This was recently published. Here we demonstrated how local measures of muscle oxygenation can provide clever information on metabolic demands and help the coaching process identify the appropriate training modalities to improve performance.
The abstract is below:
Med Sci Sports Exerc. 2012 Aug 14. [Epub ahead of print]
Effect of Race Distance on Muscle Oxygenation in Short-Track Speed Skating.
1 Centre for Sport and Exercise Science, School of Biological Sciences, University of Essex, UK; 2 British Olympic Medical Institute, University College London, UK; 3 University of Aberdeen, School of Medical Sciences, Aberdeen, Scotland (UK), 4 School of Sport, Health and Exercise Sciences, Bangor University, UK.
Previous work identified an asymmetry in tissue desaturation changes in the left and right quadriceps muscles during on-ice skating at maximal speed in males. The effect of changing race distance on the magnitude of desaturation or leg asymmetry is unknown.
6 elite male skaters (age = 23 ± 1.8 years, height 1.8 ± 0.1m, mass = 80.1 ± 5.7kg, mid-thigh skin fold thickness = 7 ± 2mm), and 4 elite female skaters (age; 21 ± 4 years, height; 1.6 ± 0.1 m, mass; 65.2 ± 4.3 kg, mid-thigh skin fold thickness; 10 ± 1mm), were studied. Subjects completed time trials over 3 race distances.

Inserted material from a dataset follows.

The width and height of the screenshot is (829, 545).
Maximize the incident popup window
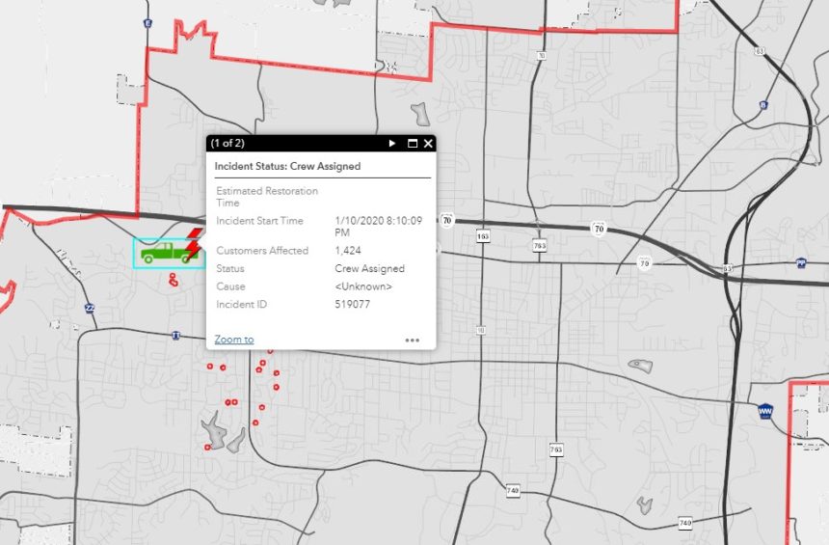(412, 143)
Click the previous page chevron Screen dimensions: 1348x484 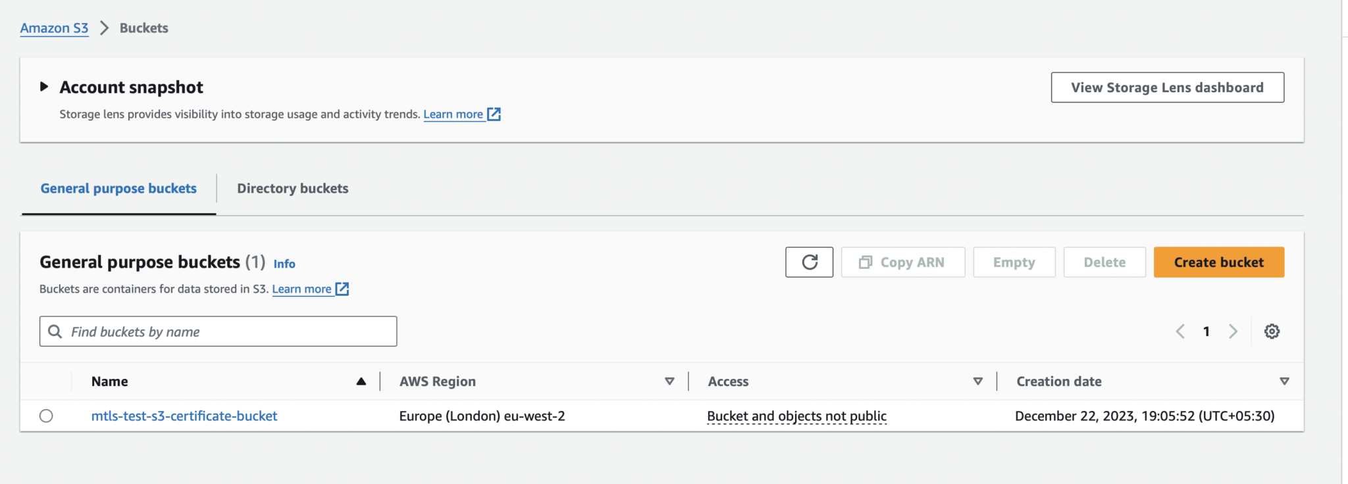pos(1180,331)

Blood lactate concentration and O2 uptake measurements were combined with NIRS measures of muscle oxygenation (TSI) and blood volume (tHb) in the right and left vastus lateralis (VL).
Neither race distance nor gender had a significant effect on the magnitude of maximal muscle desaturation (ΔTSImax). Pattern of local changes in tHb during individual laps was dependent upon subtle differences in skating technique used for the different race distances. Linear regression analysis revealed asymmetry between right and left leg desaturation in males during the final stages of each race distance, but not in females. At all race distances local muscle desaturation reached maximal values much more quickly than global VO2peak.
The use of wearable NIRS devices enabled measurement of muscle oxygenation during competitive race simulation; thus providing unique insight into the effects of velocity and technique changes on local muscle oxygenation. This may have implications for training and race pacing in speed skating.